Brooke was still in the kitchen. She didn’t know what to do with the fact she’d just met a member of Zeke’s family.

She’d known he had siblings. He’d never named them, and hadn’t spoken much about them, but every once in a while he’d let it slip that he had a brother—older—and a sister—younger. And Brooke had foolishly filed every little detail away and still remembered them, apparently.

Now she’d met the sister. Carlyle. A pretty, wild thing who didn’t look too much like Zeke. Nor did she act like Zeke, who was all still gruffness. Even when she’d seen behind that steely guard of his, there hadn’t been a lot of . . . untamed in Zeke Daniels.

Well . . . except possibly in one place that it would really not do her to think about at the moment.

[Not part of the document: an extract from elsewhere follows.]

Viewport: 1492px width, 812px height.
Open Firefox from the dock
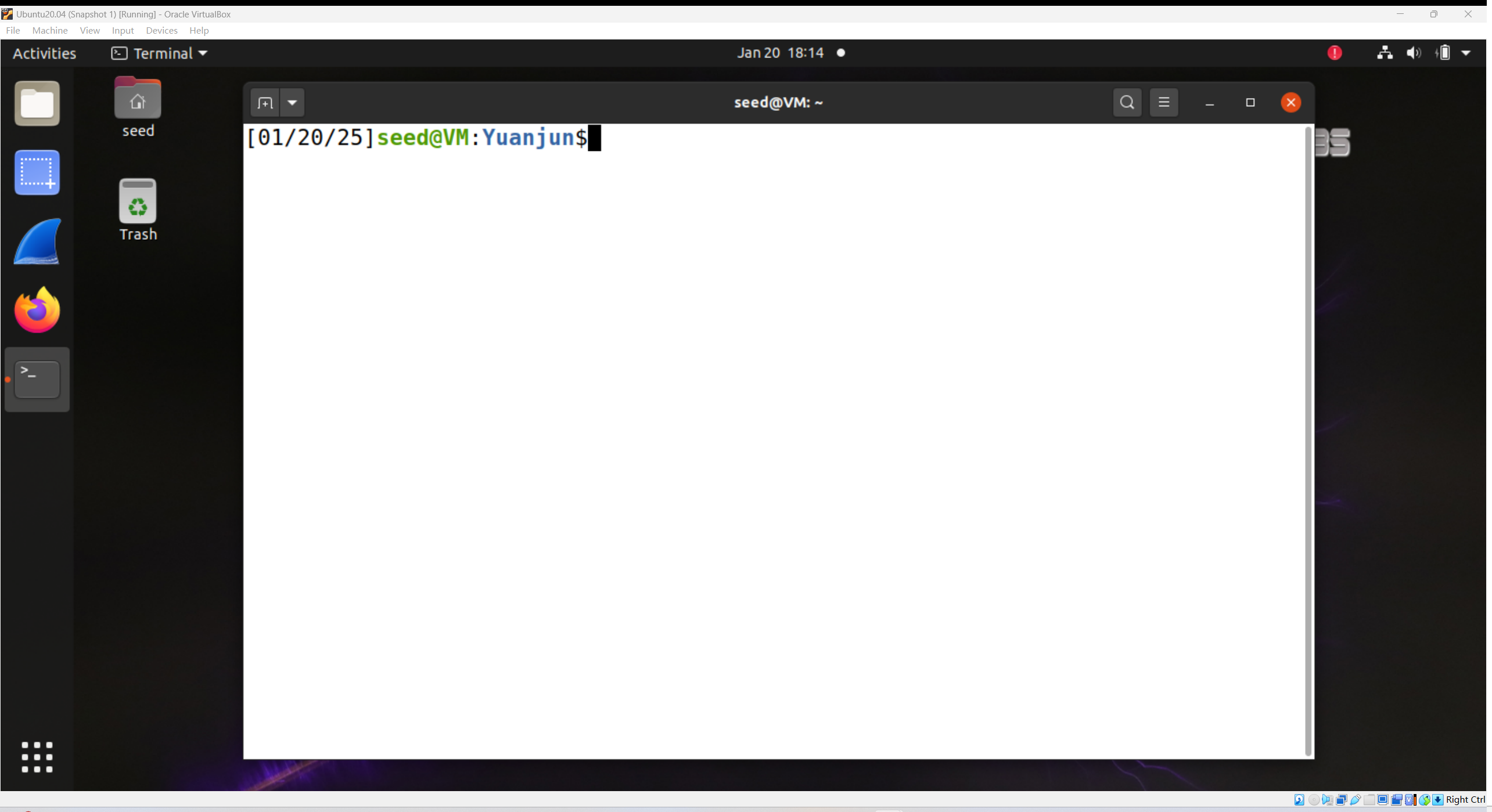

She heard a strange noise and looked up to see a large dog trotting inside, Zeke behind it. But she didn’t look at Zeke, because the dog came right up to her and pressed its enormous head against her leg, pushing his head under her hand.

Demanding to be petted.

Charmed, and almost immediately in love, Brooke did just that. Slid her hand down its silky head. “Well, hello. What’s your name?”

“Consider him your loaner guard dog.”

Brooke blinked at Zeke. She’d figured this was his dog. “What?”

“Carlyle and her . . . Well, you’ve met Cash Hudson. They train dogs together. She left this one for you.”

“My rental doesn’t allow pets.”

“Guess you’ll have to stay here then.”

She sighed, trying not to let the frustration win. She had to be reasonable. “Zeke, I’m not staying here.”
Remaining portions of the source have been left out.